# [Aim of the exercise]
What you should end up with is an exact copy of the lines from the one holding "Localisez la Commune de Gilly (967, 2330)" through the last line of the entries below, both included, and nothing else; leave every picture out.

# [Records provided]

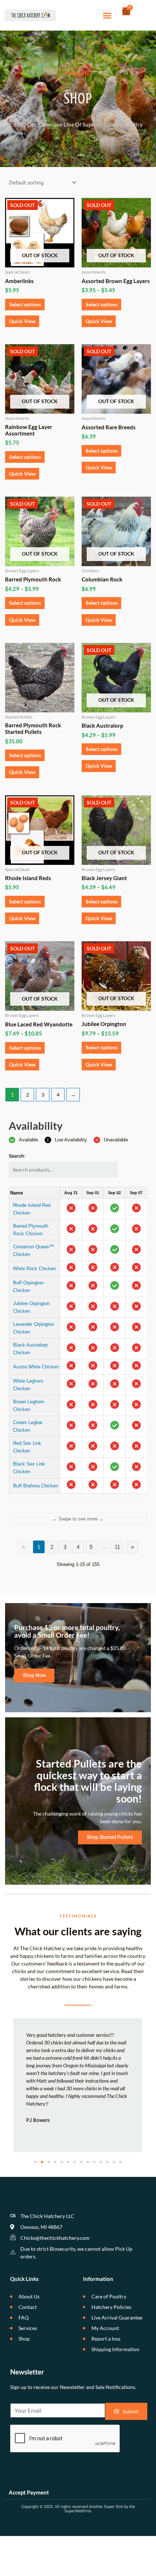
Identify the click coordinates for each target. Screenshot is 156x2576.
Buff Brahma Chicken (35, 1485)
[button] (107, 15)
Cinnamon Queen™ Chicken (33, 1250)
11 (117, 1547)
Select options (25, 304)
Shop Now (34, 1675)
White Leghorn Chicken (28, 1384)
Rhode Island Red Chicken (31, 1209)
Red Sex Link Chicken (27, 1447)
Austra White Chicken (36, 1367)
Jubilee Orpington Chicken (31, 1307)
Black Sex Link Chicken (29, 1467)
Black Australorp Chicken (30, 1348)
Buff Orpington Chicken (28, 1286)
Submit (131, 2411)
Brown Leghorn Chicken (28, 1405)
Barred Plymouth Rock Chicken (30, 1229)
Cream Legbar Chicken (27, 1426)
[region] (78, 1344)
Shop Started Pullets (110, 1837)
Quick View (22, 321)
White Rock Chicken (34, 1268)
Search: (17, 1156)
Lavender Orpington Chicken (33, 1328)
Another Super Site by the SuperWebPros (100, 2509)
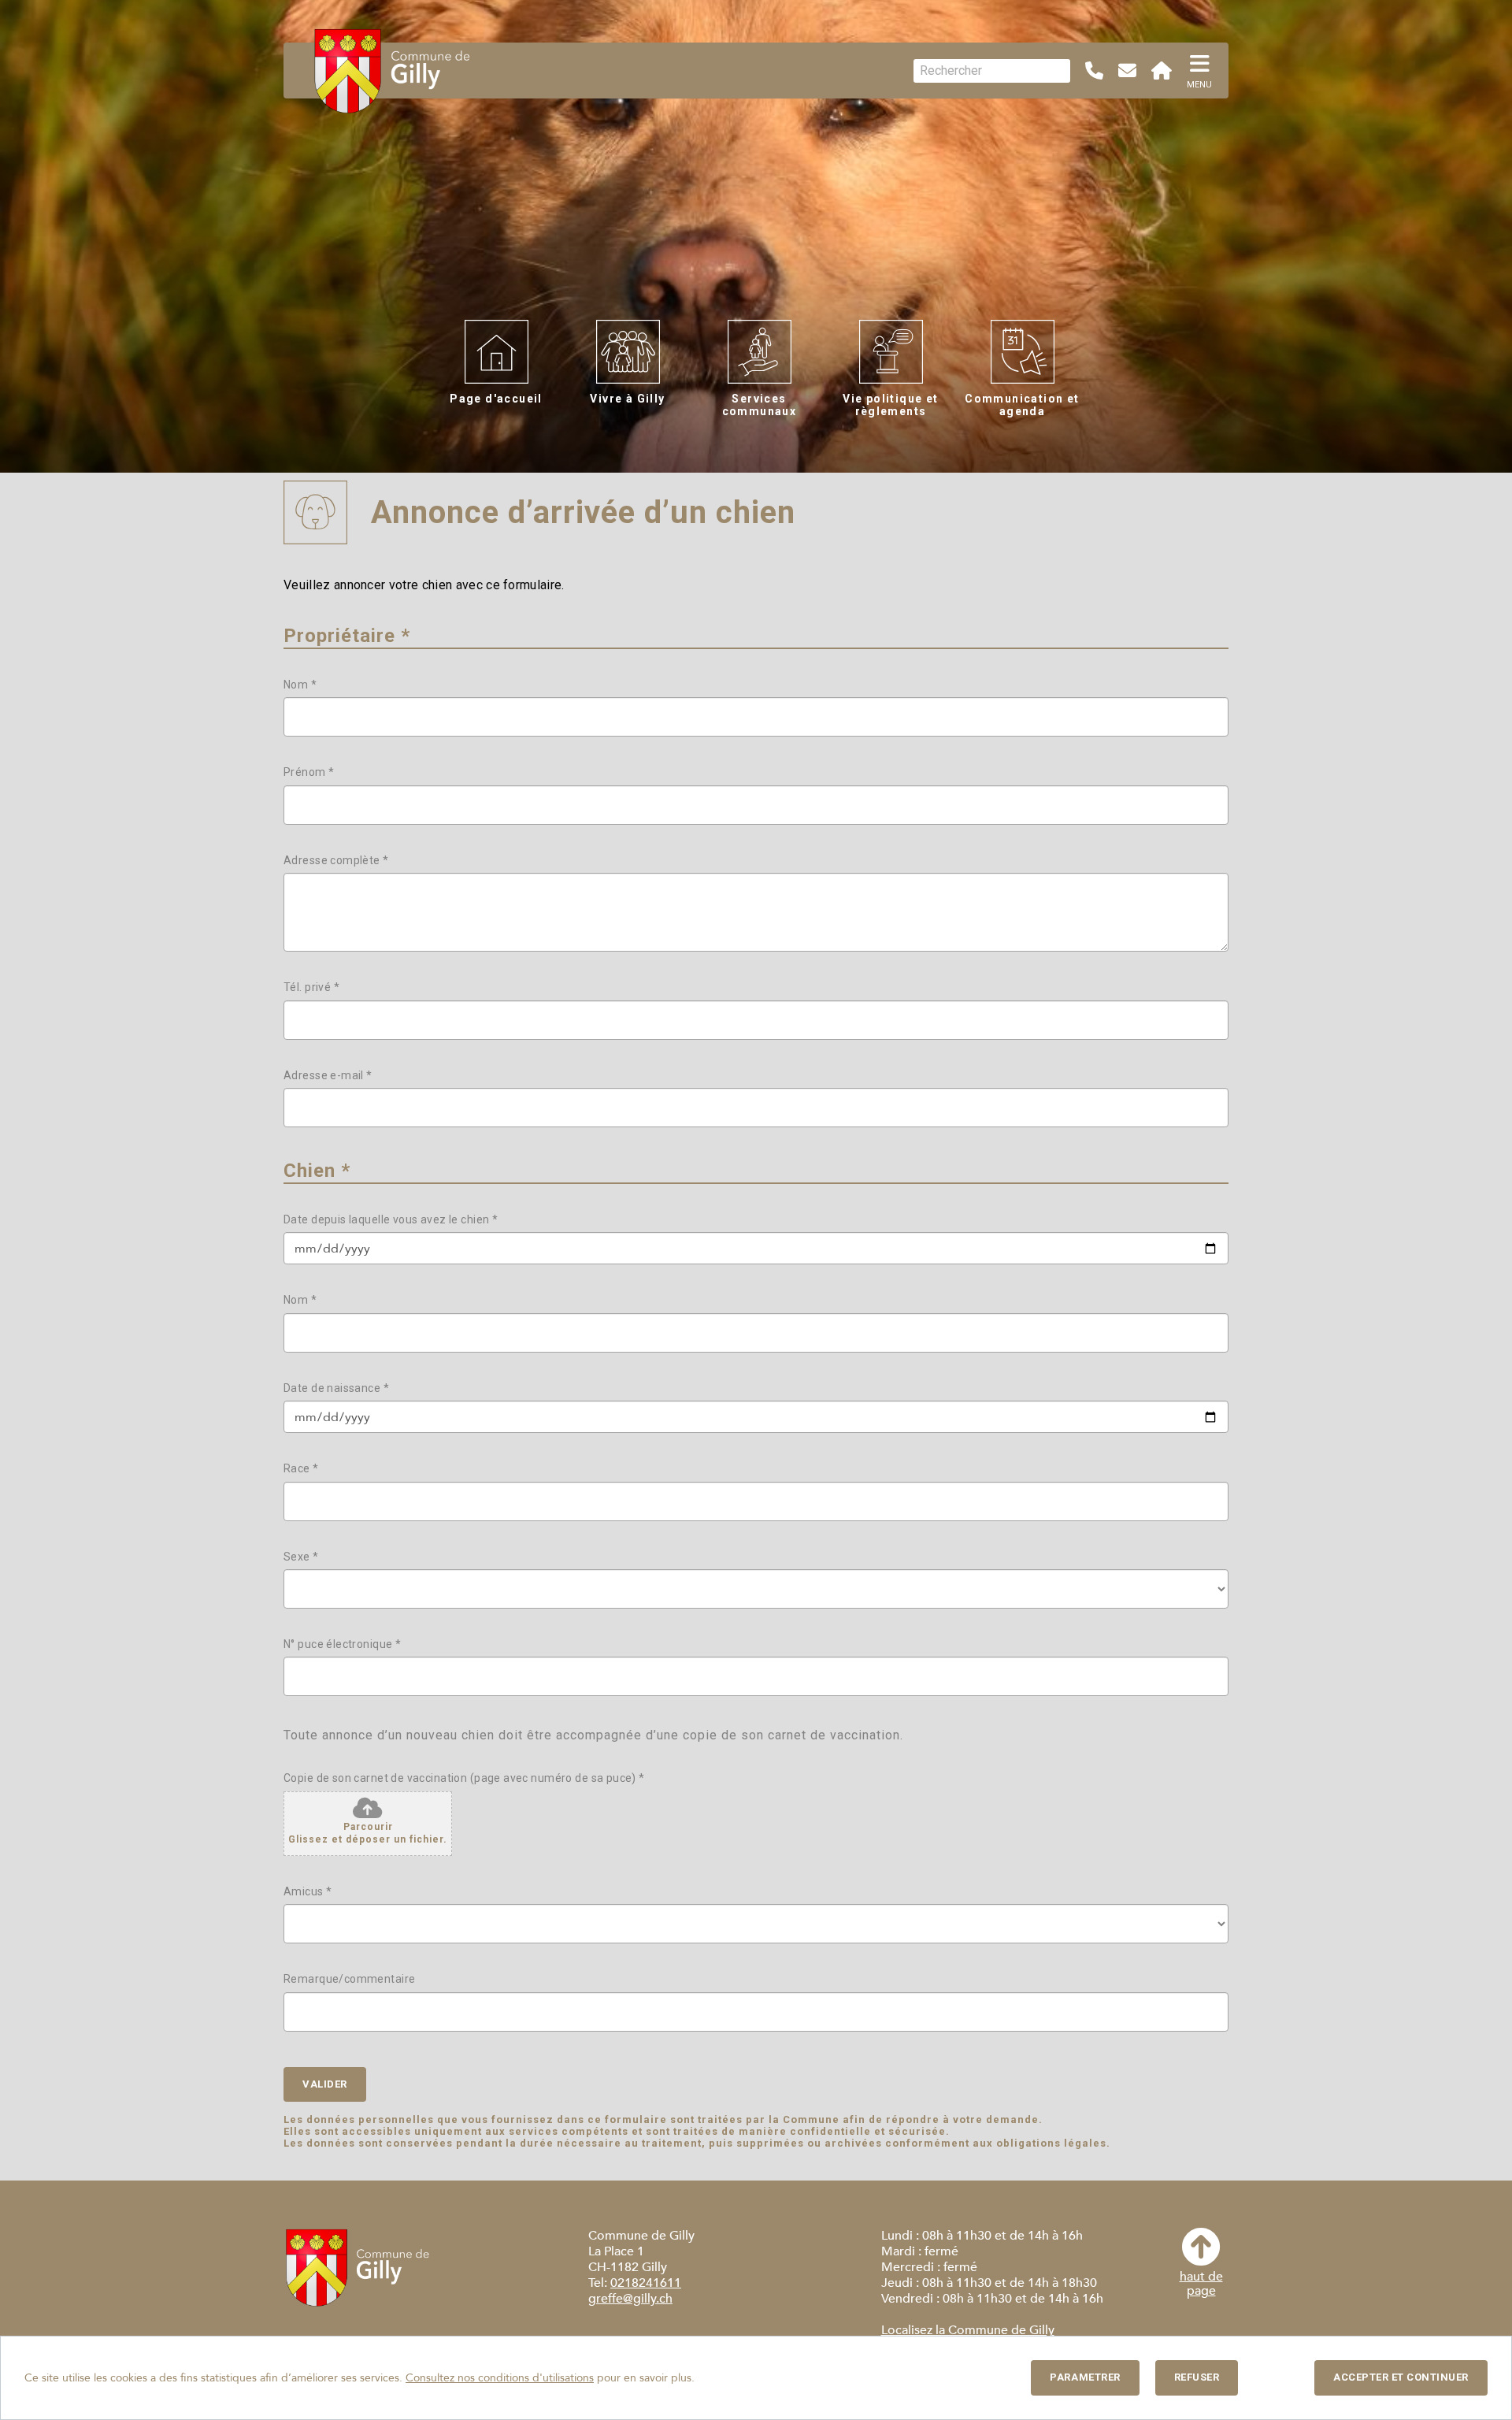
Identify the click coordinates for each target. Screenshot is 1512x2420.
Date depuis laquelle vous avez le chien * (391, 1219)
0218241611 (645, 2283)
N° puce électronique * (342, 1644)
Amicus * (308, 1891)
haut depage (1201, 2283)
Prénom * (309, 772)
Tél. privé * (311, 987)
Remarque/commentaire (349, 1979)
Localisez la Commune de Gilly (967, 2330)
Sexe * (301, 1556)
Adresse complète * (336, 860)
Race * (301, 1468)
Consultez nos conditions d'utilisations (500, 2377)
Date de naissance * (336, 1388)
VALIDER (324, 2084)
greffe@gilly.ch (630, 2298)
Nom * (300, 684)
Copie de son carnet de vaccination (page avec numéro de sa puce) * (464, 1778)
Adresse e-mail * (328, 1075)
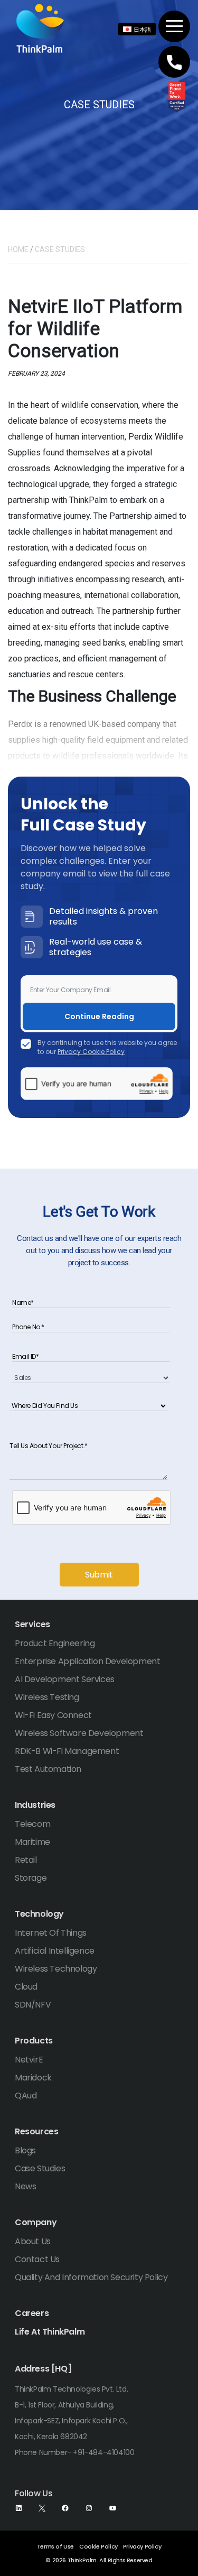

# [Finished exercise]
Localisez la Commune de Gilly (967, 2330)
Sexe * (301, 1556)
Adresse complète * (336, 860)
Race * (301, 1468)
Consultez nos conditions d'utilisations (500, 2377)
Date de naissance * (336, 1388)
VALIDER (324, 2084)
greffe@gilly.ch (630, 2298)
Nom * (300, 684)
Copie de son carnet de vaccination (page avec numéro de sa puce) * (464, 1778)
Adresse e-mail * (328, 1075)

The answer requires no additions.